Ha muerto Jane Goodall, pocas como ella nos han abierto la mirada para tratar al otro como un igual, no le importó mucho que el otro fuera un chimpancé. Así desdibujó la frontera entre lo animal y lo humano, entre nosotros y ellos.

Hace pocos meses perdimos a otra gran dama de la protección de la vida, Joanna Macy.
Ambas han muerto pasados los 90 años y con las “ botas puestas”. Hasta el último momento han estado trabajando, guiando, inspirando y animándonos a proteger todo aquello que hay de frágil y bello en este planeta.
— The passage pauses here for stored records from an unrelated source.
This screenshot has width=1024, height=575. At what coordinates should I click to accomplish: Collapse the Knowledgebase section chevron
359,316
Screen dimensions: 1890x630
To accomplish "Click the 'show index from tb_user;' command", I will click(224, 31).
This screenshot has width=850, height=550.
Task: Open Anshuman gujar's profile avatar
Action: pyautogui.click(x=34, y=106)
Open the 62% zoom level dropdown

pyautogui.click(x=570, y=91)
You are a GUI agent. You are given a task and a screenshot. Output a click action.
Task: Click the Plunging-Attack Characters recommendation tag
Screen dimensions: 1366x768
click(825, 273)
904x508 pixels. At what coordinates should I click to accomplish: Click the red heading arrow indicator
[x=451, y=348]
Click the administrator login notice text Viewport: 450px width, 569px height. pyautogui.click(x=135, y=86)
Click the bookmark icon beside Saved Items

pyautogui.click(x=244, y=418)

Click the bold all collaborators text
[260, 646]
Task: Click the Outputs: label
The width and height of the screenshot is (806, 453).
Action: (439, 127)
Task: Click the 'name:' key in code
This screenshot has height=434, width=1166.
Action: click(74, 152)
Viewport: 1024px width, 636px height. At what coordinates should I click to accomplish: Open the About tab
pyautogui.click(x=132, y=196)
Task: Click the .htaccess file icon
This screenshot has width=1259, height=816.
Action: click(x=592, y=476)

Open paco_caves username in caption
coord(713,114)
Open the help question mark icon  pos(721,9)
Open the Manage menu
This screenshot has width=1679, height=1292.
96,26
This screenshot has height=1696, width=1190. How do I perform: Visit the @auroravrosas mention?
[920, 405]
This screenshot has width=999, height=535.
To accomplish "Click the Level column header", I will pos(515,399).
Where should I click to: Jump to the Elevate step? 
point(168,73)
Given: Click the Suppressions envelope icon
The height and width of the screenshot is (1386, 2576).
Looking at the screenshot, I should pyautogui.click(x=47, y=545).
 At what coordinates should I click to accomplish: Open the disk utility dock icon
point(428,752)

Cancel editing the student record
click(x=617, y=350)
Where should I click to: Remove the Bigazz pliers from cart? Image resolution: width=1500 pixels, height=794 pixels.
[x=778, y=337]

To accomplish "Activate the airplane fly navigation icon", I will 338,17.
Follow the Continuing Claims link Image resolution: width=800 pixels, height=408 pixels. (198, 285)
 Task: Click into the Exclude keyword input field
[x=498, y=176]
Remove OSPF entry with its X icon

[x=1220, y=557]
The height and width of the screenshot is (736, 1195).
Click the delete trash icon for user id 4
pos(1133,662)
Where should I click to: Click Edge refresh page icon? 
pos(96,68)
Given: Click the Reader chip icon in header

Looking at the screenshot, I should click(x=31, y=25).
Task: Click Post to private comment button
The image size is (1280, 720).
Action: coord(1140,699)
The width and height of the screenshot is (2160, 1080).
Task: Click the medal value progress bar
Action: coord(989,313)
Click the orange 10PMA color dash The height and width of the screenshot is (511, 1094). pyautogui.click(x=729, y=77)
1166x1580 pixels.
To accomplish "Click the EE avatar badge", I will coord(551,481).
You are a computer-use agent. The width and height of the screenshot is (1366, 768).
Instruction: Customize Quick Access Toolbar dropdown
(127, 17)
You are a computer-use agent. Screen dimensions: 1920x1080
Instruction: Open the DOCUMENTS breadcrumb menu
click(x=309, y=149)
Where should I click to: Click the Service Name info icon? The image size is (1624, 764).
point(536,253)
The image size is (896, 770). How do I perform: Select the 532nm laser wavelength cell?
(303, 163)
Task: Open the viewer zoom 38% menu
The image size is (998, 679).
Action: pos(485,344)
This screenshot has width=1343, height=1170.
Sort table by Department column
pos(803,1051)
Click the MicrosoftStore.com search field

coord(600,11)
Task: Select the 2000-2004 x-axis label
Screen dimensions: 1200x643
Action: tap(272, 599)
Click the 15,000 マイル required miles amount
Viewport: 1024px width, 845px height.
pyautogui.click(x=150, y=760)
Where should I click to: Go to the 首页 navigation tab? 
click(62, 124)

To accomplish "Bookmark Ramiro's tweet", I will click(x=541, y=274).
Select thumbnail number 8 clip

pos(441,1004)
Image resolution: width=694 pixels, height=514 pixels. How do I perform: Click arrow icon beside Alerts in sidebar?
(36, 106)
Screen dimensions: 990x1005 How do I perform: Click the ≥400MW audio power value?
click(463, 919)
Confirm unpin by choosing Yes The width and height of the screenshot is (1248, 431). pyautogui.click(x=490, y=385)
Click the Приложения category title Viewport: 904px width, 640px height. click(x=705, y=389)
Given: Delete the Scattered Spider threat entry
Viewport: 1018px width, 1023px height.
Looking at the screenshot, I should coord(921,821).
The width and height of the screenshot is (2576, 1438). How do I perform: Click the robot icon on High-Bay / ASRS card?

Estoy de despedida, con su pérdida me siento mucho más huérfana y también más responsable. Cómo decía Joanna Macy , no vale soñar que vendrá un “llanero” solitario a sacarnos las castañas del fuego. No podemos esperar tampoco que sean ellas, las grandes damas, las que nos salven, quizás es momento de asumir que “ somos aquellas que estábamos esperando” y actuar en consecuencia.
A mí me gustaría actuar y vivir sin peso ni culpa, si no con la alegría, la ligereza y la determinación que da saber que siempre merece la pena hacer aquello que tiene sentido, más allá del resultado.
El camino hacia un mundo más sano y amable no está marcado, no está claro y no parece fácil. Las grandes damas nos velan e inspiran pero por encima de todo, nos tenemos las unas a las otras. No solo “ somos aquellas que estábamos esperando”, sino también somos las que “nos estábamos esperando “. Cojamos el relevo con humildad y determinación, no estamos solas en este camino, somos muchas, somos valientes, somos suaves, somos la vida que se cuida a sí misma.
Gracias Joana, Gracias Jane, gracias por todos los regalos de vuestras vidas llenas de generosidad. Muchas gracias y muy buena continuación!